**Recorded data:**
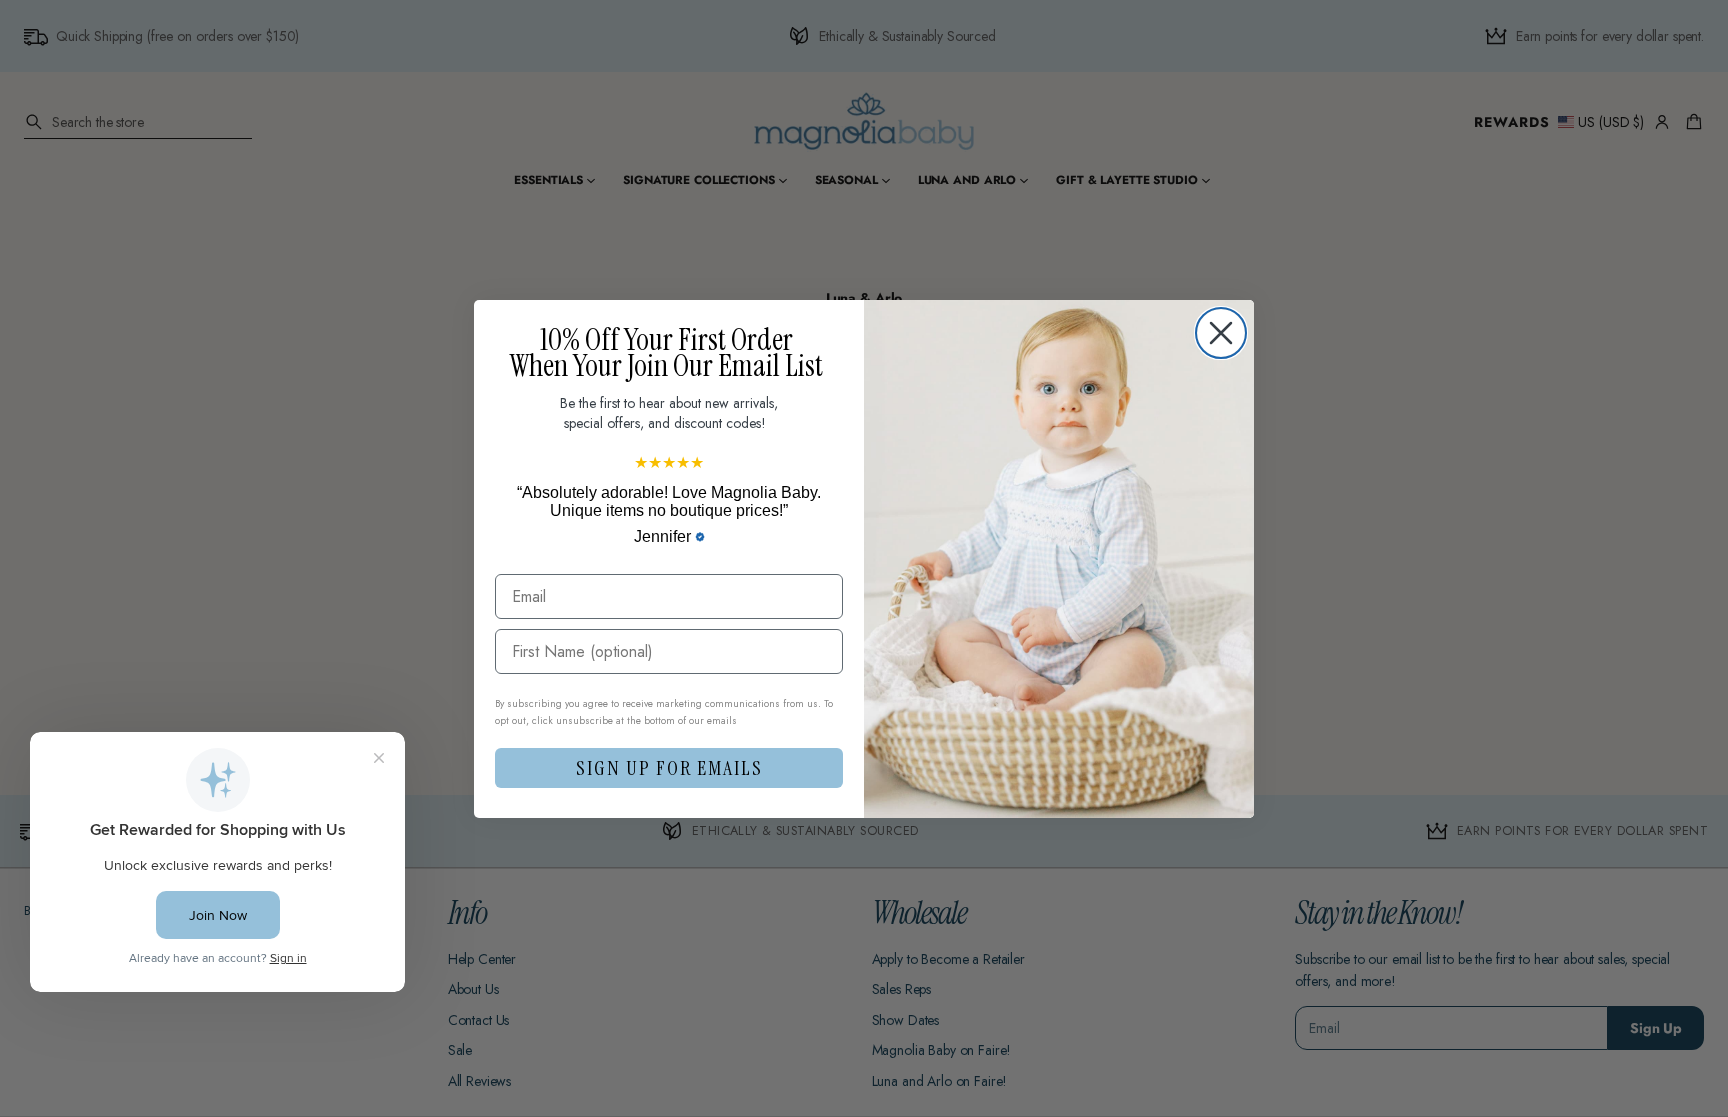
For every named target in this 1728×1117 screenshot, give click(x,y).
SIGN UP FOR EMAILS (669, 768)
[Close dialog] (1221, 333)
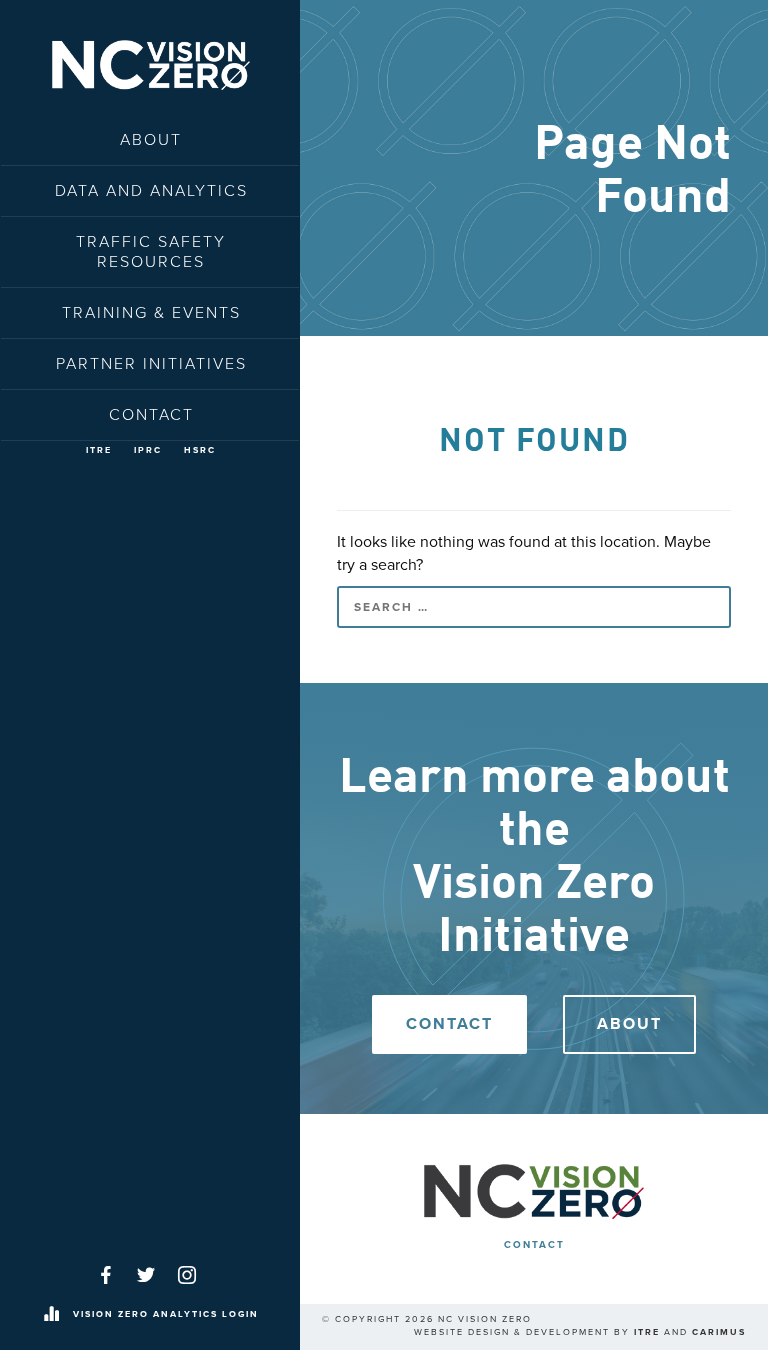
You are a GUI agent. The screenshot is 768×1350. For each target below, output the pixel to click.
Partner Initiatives (151, 364)
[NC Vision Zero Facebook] (106, 1275)
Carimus (719, 1332)
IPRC (148, 450)
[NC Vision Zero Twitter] (146, 1275)
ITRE (99, 450)
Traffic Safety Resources (151, 252)
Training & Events (151, 313)
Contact (151, 415)
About (151, 140)
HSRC (200, 450)
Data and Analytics (151, 191)
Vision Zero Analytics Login (166, 1314)
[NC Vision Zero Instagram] (187, 1275)
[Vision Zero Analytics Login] (51, 1315)
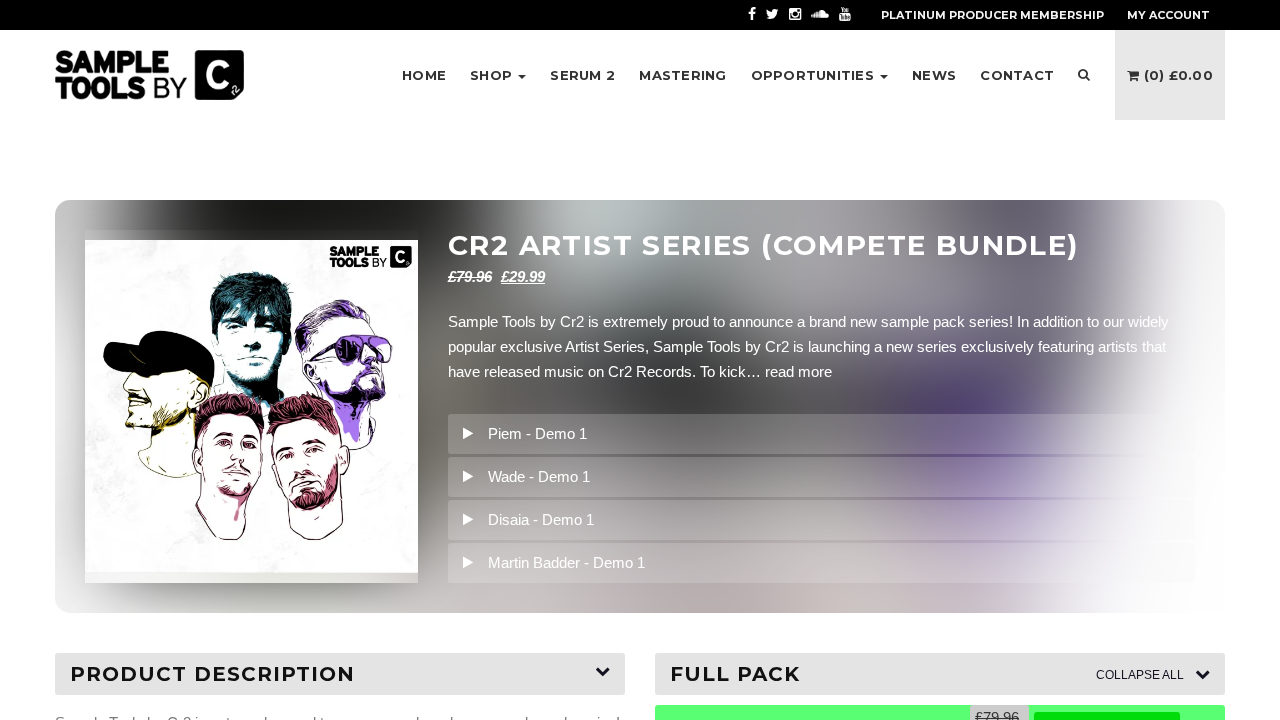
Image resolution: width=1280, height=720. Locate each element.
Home (424, 75)
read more (798, 371)
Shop (493, 75)
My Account (1168, 15)
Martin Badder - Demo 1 (566, 562)
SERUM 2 (582, 75)
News (934, 75)
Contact (1017, 75)
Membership (992, 15)
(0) (1176, 75)
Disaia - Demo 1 (541, 519)
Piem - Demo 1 (537, 433)
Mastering (682, 75)
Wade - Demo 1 (539, 476)
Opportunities (815, 75)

**Instructions to follow:**
Every line between the one holding "News (934, 75)" and the end of the listing above, inclusive, must be transcribed exactly; omit all others.

**Answer for the task:**
News (934, 75)
Contact (1017, 75)
Membership (992, 15)
(0) (1176, 75)
Disaia - Demo 1 (541, 519)
Piem - Demo 1 (537, 433)
Mastering (682, 75)
Wade - Demo 1 (539, 476)
Opportunities (815, 75)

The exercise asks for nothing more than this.